____ Materiaal

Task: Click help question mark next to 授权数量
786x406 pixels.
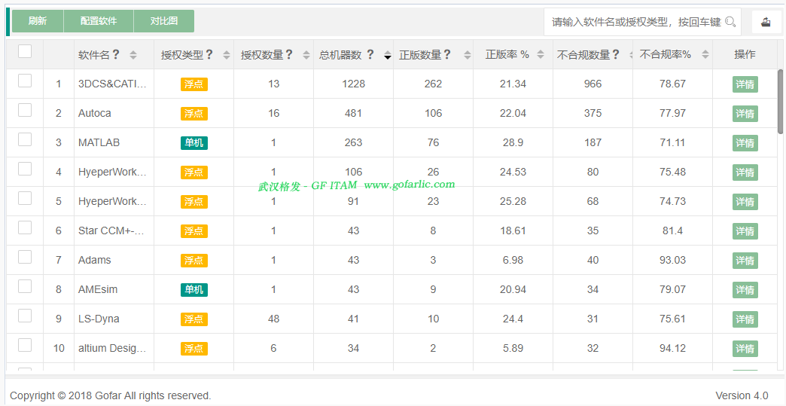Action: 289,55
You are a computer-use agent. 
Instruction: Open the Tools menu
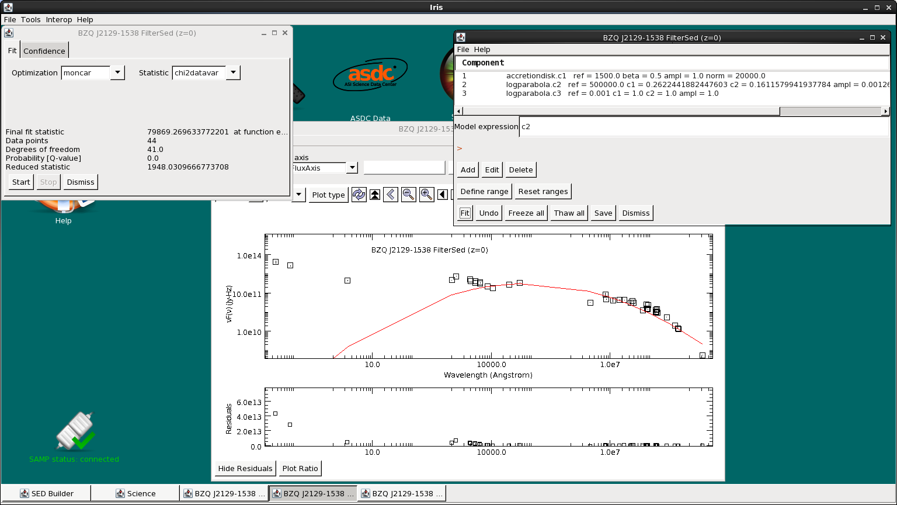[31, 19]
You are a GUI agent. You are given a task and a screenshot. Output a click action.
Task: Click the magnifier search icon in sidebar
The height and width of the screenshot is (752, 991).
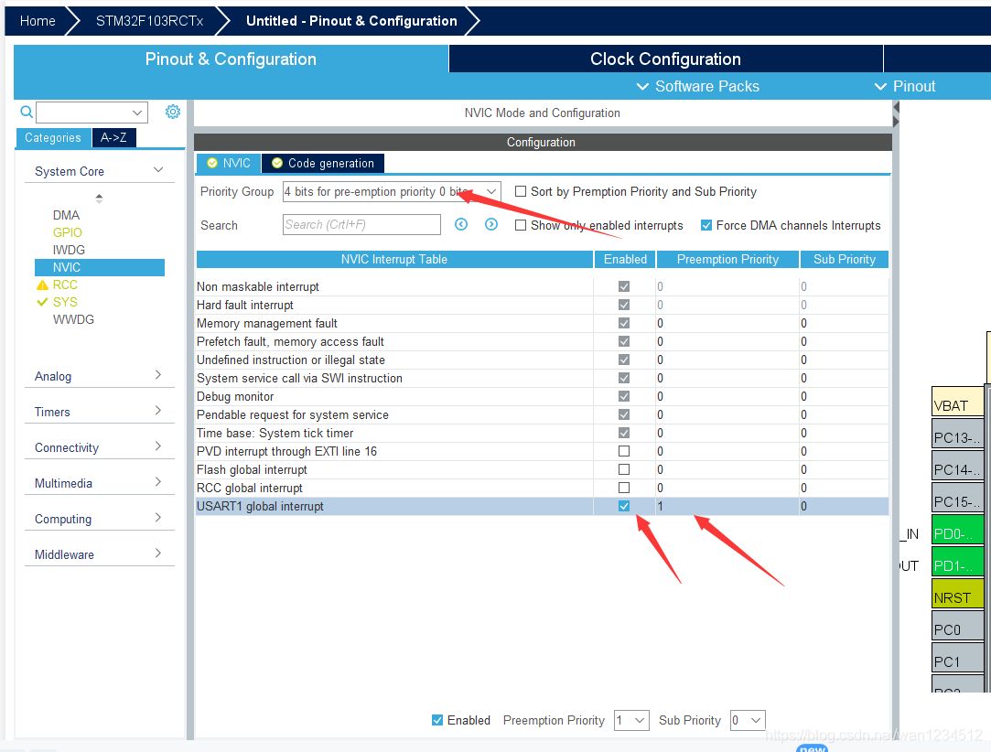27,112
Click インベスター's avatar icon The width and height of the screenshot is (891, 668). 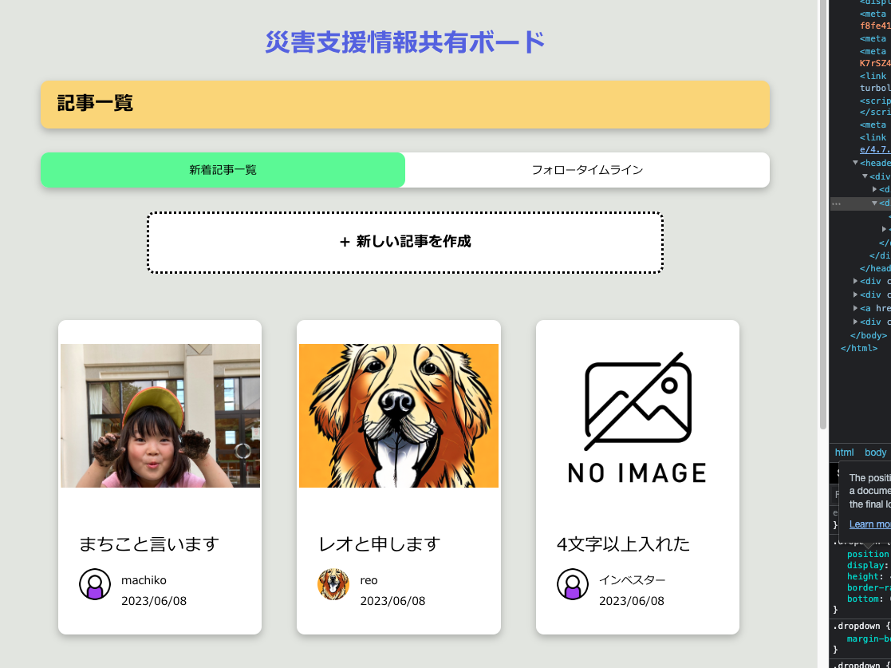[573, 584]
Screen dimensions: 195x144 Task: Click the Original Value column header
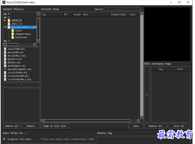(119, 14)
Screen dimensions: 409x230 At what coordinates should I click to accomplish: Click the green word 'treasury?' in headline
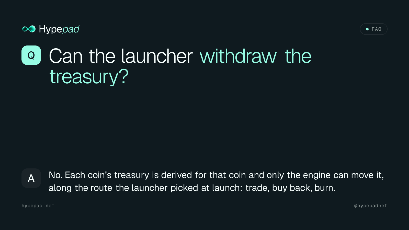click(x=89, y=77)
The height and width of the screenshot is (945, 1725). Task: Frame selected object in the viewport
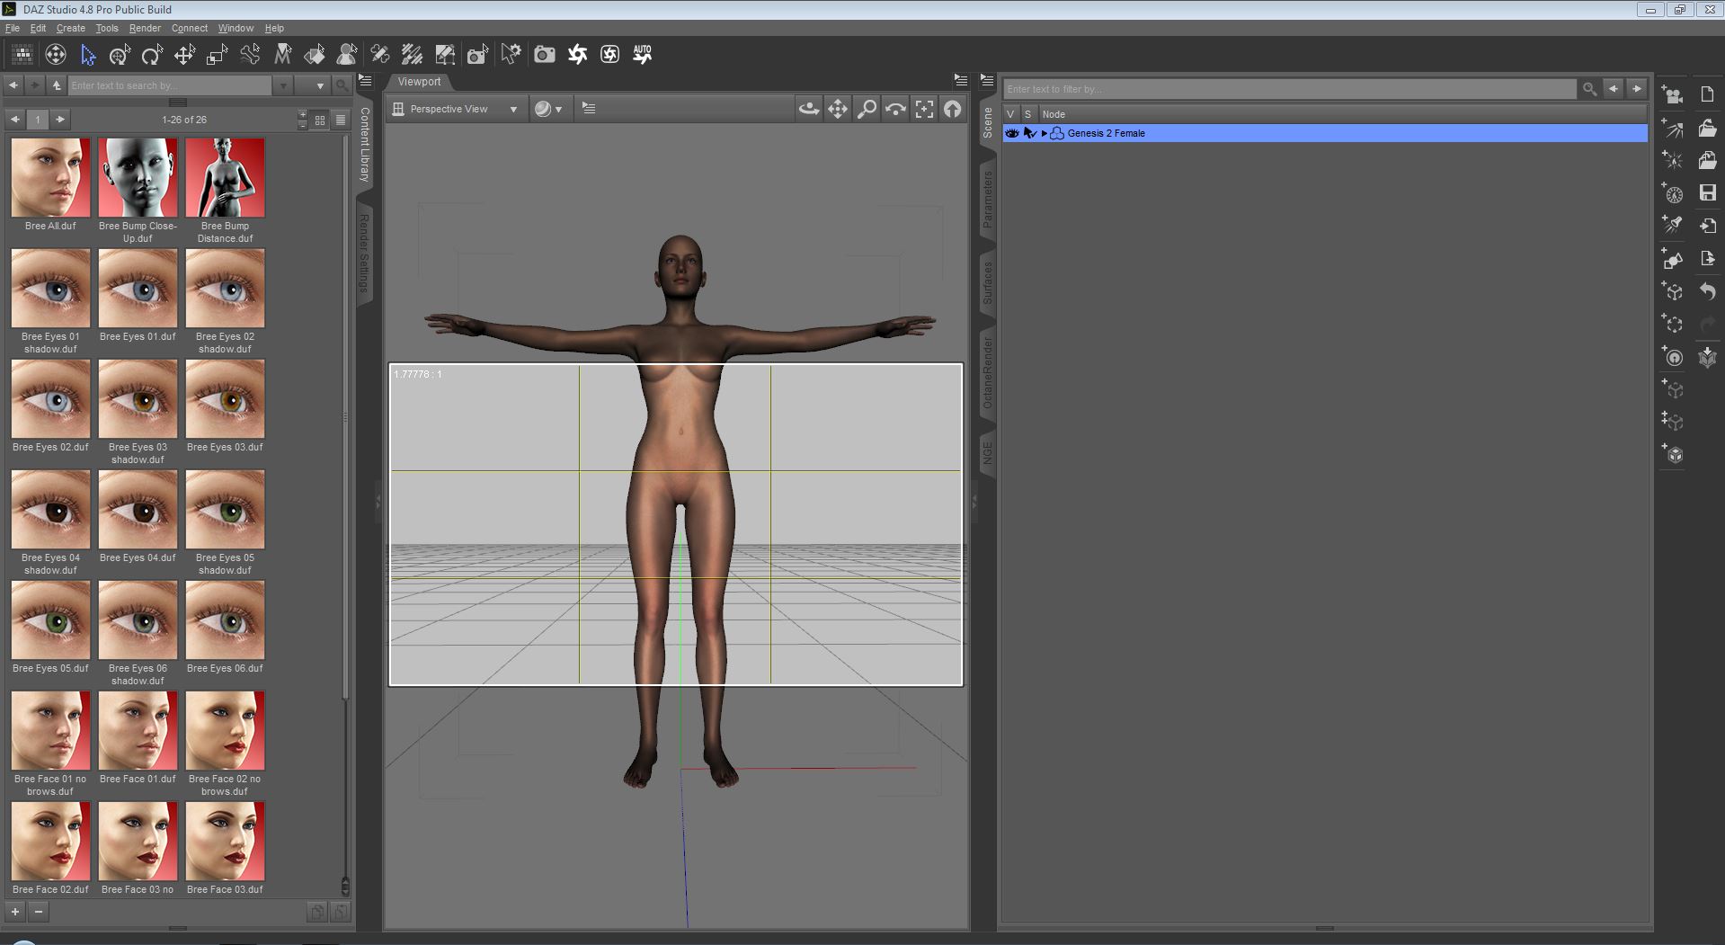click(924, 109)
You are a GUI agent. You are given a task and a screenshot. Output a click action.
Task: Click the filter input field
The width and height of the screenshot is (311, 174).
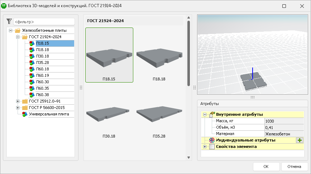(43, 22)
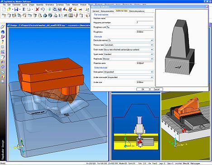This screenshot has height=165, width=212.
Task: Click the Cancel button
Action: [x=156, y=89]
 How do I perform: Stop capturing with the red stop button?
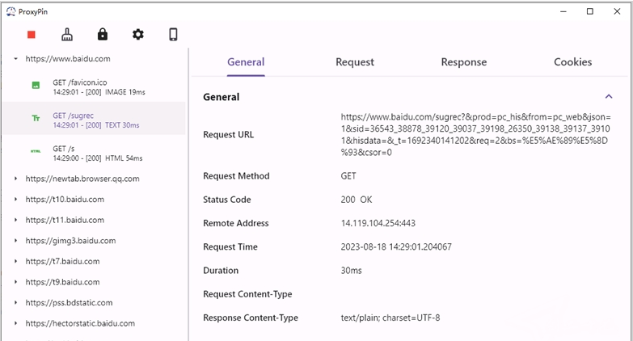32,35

________

** Opdracht **
Haal uit de gegevens de regels van de regel met "The height and width of the screenshot is (945, 1725)." tot en met het einde van de gegevens, beide grenzen inbegrepen, en geef ze ongewijzigd weer. Laat de afbeeldingen weg.

** Antwoord **
The height and width of the screenshot is (945, 1725). Task: Frame selected object in the viewport
click(924, 109)
You are a GUI agent. You are given a task and a screenshot. Output a click action.
Task: Click the filter input field
The width and height of the screenshot is (311, 174).
(43, 22)
This screenshot has height=165, width=212.
Task: Click the Cancel button
Action: [x=156, y=89]
 How do I perform: Stop capturing with the red stop button?
32,35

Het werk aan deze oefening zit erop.